Standalone battery storage systems averaged 299 cycles of charging and discharging a year in 2025, more than double the level in 2022, Ember analyst Biqing Yang said in the report on Thursday. Co-located systems, in which batteries are installed alongside wind and solar farms, also more than doubled their utilization to 199 cycles.
The gains reflect a broader shift in China’s battery storage industry. After years of requiring many renewable projects to install batteries, Beijing is increasingly relying on market-based mechanisms that let storage operators earn revenue by providing services to the power grid. While the earlier mandate helped the industry expand, it left many batteries underused because they were installed mainly to satisfy regulations.

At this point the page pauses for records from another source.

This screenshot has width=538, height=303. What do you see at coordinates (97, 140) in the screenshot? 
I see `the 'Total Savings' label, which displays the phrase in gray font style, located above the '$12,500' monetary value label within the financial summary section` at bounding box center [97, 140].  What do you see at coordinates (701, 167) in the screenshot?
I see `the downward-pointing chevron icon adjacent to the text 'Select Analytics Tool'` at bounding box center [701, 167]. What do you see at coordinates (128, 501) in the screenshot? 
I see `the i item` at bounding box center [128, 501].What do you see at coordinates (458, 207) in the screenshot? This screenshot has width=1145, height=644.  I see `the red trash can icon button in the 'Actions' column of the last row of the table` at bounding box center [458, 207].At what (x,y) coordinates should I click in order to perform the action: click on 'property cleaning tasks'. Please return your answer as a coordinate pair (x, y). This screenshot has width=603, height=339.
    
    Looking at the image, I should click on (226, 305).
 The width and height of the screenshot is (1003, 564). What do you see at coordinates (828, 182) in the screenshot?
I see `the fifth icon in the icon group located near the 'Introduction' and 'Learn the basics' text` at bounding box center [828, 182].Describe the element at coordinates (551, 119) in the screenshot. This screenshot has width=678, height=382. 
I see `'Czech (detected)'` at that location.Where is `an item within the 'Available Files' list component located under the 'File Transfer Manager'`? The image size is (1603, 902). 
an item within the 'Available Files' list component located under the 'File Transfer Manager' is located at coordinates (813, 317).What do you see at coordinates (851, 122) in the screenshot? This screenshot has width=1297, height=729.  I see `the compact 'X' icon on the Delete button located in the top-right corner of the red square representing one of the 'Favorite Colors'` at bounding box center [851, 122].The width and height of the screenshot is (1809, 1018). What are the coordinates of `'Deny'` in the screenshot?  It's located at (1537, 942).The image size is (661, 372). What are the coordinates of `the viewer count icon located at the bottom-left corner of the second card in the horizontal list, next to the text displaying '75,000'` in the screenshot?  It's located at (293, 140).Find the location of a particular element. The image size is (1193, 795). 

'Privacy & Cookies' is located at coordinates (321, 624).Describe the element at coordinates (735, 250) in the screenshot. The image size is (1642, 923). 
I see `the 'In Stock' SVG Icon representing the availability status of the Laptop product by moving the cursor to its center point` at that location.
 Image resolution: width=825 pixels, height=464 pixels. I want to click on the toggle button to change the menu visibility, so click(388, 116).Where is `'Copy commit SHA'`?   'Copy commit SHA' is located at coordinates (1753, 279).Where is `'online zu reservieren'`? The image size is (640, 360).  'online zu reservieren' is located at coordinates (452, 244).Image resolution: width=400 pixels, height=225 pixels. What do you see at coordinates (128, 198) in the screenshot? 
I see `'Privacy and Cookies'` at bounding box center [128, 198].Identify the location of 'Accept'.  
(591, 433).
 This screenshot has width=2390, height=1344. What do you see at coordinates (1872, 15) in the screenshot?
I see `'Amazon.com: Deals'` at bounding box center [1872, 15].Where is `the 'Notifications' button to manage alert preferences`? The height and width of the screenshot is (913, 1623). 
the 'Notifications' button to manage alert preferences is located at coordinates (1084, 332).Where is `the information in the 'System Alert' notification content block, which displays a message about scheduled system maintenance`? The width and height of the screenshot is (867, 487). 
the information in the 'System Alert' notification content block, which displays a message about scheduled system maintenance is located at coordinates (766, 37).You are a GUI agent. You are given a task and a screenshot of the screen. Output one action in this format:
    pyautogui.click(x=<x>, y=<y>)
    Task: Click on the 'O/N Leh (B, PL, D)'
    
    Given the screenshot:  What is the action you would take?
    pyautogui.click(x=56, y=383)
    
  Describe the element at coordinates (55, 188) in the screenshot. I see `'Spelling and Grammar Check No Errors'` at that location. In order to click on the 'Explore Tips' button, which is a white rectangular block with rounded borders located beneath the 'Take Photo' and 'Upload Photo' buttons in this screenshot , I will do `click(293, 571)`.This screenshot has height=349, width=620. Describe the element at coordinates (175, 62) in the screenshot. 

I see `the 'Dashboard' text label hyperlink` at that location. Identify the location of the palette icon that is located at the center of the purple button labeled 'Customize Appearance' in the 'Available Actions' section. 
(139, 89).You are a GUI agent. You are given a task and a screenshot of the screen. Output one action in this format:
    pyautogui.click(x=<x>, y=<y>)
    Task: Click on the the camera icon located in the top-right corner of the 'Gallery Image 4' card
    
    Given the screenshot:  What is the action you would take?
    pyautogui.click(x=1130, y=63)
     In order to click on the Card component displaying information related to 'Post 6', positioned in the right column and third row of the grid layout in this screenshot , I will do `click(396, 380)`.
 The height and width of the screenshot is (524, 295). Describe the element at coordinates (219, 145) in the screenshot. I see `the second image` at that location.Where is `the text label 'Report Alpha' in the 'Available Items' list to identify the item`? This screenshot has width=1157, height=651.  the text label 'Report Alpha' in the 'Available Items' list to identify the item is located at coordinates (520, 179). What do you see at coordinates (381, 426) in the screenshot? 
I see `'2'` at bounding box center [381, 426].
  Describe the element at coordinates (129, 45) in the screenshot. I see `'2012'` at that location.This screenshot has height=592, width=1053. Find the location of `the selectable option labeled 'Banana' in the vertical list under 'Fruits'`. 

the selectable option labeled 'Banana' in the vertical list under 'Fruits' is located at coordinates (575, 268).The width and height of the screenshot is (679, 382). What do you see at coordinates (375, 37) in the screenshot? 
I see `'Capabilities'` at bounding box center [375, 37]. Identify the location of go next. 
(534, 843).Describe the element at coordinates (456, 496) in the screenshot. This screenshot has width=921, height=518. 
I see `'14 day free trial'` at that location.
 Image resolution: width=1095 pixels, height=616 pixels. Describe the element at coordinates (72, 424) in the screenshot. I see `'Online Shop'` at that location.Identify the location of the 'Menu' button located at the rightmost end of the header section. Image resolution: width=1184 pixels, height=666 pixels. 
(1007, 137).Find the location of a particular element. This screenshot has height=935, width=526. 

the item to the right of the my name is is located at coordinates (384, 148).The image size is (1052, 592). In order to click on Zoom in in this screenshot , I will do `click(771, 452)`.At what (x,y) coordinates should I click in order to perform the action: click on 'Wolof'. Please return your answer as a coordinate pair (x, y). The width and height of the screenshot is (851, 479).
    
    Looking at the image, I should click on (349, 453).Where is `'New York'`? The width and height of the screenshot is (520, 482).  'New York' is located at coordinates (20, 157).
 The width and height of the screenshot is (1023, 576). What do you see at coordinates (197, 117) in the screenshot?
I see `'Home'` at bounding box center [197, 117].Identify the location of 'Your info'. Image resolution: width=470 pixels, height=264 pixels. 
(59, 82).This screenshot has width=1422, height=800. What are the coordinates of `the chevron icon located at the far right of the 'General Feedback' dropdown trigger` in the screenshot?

“As the power system integrates more renewables, the true value of batteries to China’s energy transition is becoming undeniable,” Yang said.
China added a record amount of new battery storage facilities in 2025, ending the year with more than half of global capacity. Growth has continued this year, with installed lithium-ion battery storage reaching almost 150 gigawatts by the end of the first quarter, according to Ember. The country is targeting 300 gigawatts of battery storage capacity by 2030, up from 136 at the end of 2025, in addition to expanding its fleet of longer-duration pumped hydro storage to around 160 gigawatts from 66.
The government ended co-location requirements last year and most new battery storage projects are now standalone systems that can earn revenue through a variety of ways, such as by purchasing electricity when prices are low and selling it when they rise.
Still, China can do more to improve utilization as its systems still fall short of the internationally recognized benchmark of about 350 cycles a year, Yang said. If they had reached that level last year, they could have captured and stored an additional 23 billion kilowatt-hours of renewable electricity, enough to power Singapore for about five months.